Image by Moyan_Brenn, via Flickr

There are two basic states of being: default happy and default unhappy.

This is the insight that leaped out at me me almost as soon as I started reading Chade-Meng Tan last week. Some people are happy all the time, except when something bad happens to them. Other people are unhappy always, unless something good has just happened.

Christian and I have a running joke about “brooding artists.” I know a few of them, and sometimes I am one. It occurs to me that my whole life, I have been a “default-unhappy” person. Always a little melancholy, always searching for what went wrong, rather than what went right, when thinking back over a day or an event.

This is not who I want to be.

I realized most of the people in the world who drive me crazy do so because they’re never happy.
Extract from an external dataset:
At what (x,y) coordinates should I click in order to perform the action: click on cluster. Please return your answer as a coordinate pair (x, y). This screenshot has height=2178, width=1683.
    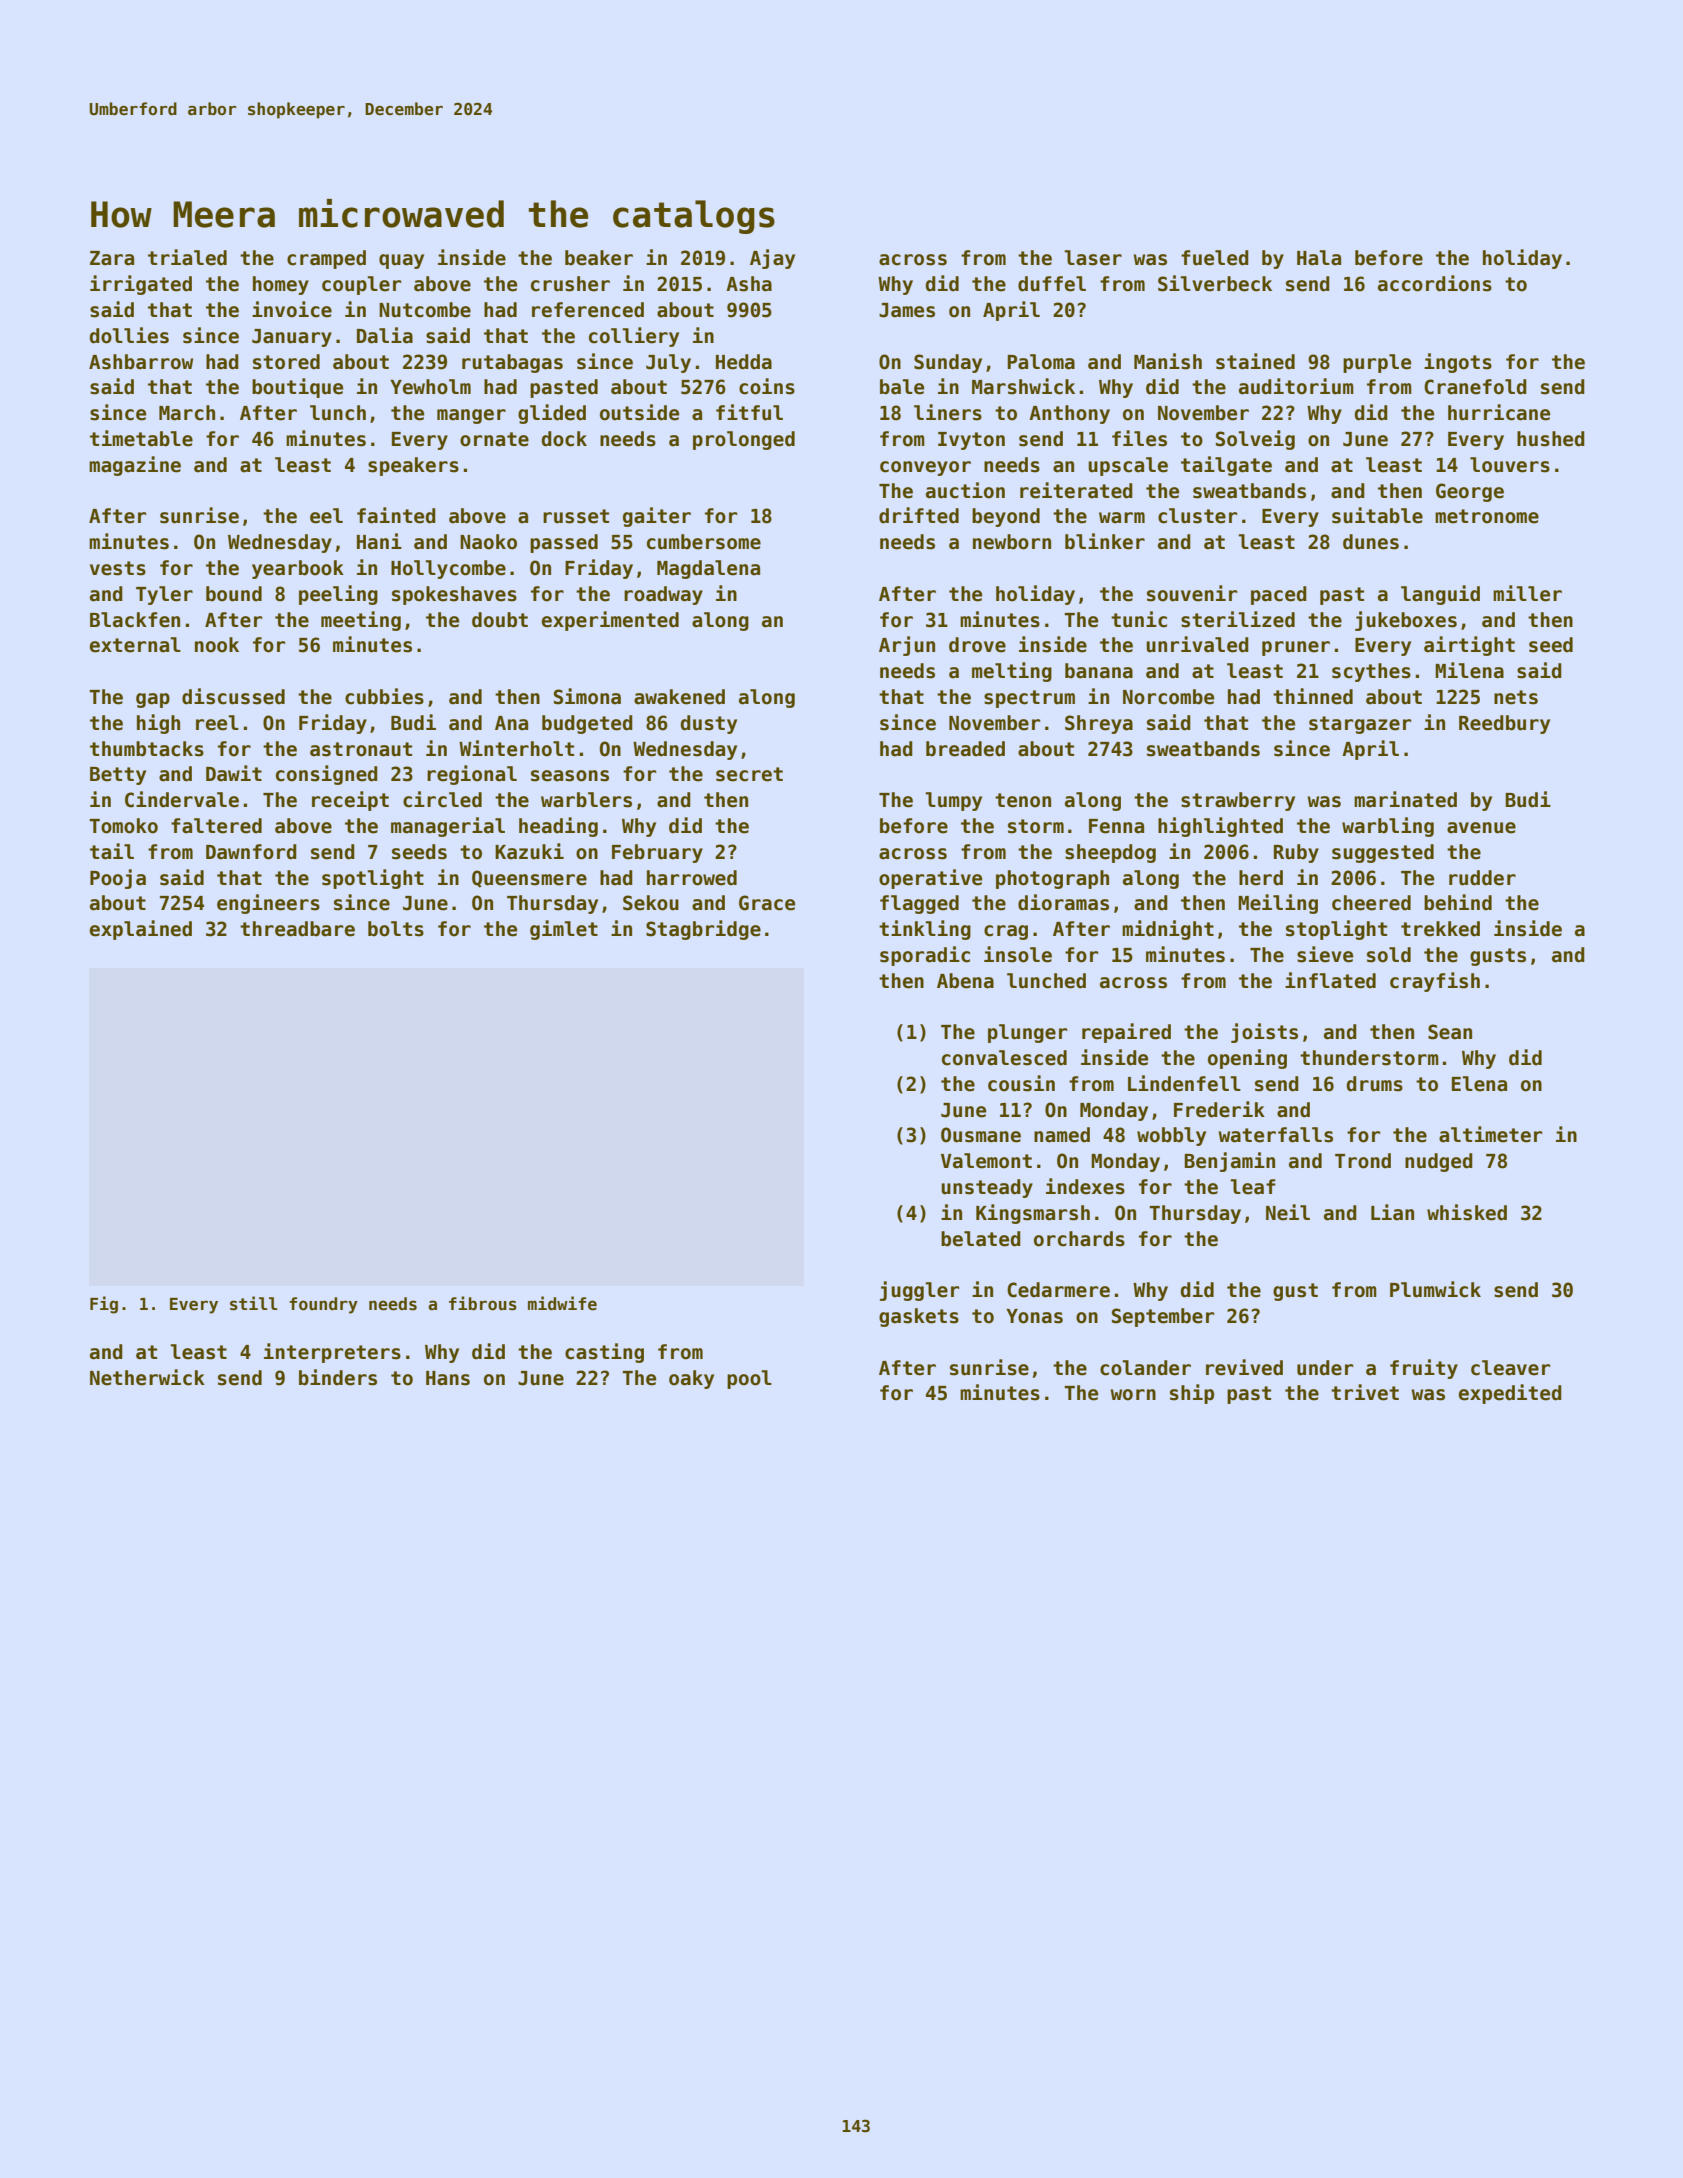
    Looking at the image, I should click on (1198, 516).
That unhappiness may manifest in different ways–neediness and abrasiveness are the two that come to mind first—but at the heart, it’s basically default-unhappiness.

I don’t want to be that person.

I want to be a person who wakes up in the morning, walks through my days, and goes to bed more or less happy with my life and circumstances. Because that is what we were meant for. We weren’t made for regret and self-flagellation, for scowls and feeling like the victim at every moment. We weren’t meant to carry around a vague anxiety like a backpack we can’t take off (or, since we are a superhero family: like Doc Oc, fused forever to his metal arms).
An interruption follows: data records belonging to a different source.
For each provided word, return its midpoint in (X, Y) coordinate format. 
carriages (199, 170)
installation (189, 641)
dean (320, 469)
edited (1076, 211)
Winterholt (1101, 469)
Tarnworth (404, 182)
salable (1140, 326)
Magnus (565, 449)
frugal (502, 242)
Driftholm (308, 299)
So I’m embracing this concept of meditation, and finding that it is virtually identical to what I first learned when I was trying to deal with anxiety issues. Then, I called it “letting go.” Now, it is part of every morning I spend sitting in nature, attempting to quiet my mind and be still in the presence of God. It reminds me a lot of what Thomas Merton talked about in Seeds of Contemplation. The difference is that this is more practical in its instructions, and so I feel like I have some guidance, instead of stumbling around trying to find my way on my own.

It’s been a week, and although I’ve still gotten angry with my children, I feel like my anger has been well in my control, and possible for me to let go of quickly afterward, instead of ruling the next several hours. I am pausing frequently during my day to take stock, when I feel that default-unhappy trying to kick in, and release it. And Christian and I are recognizing that there is value in this for our increasingly bickering children, too. So as of last night, we’re making it a part of family bedtime prayer routine.

Will it help the eleven- and seven- year olds get along better, and teach the four-year-old to find his inner empath? Only time will tell. But it seems like a better option than trying to discipline it into them.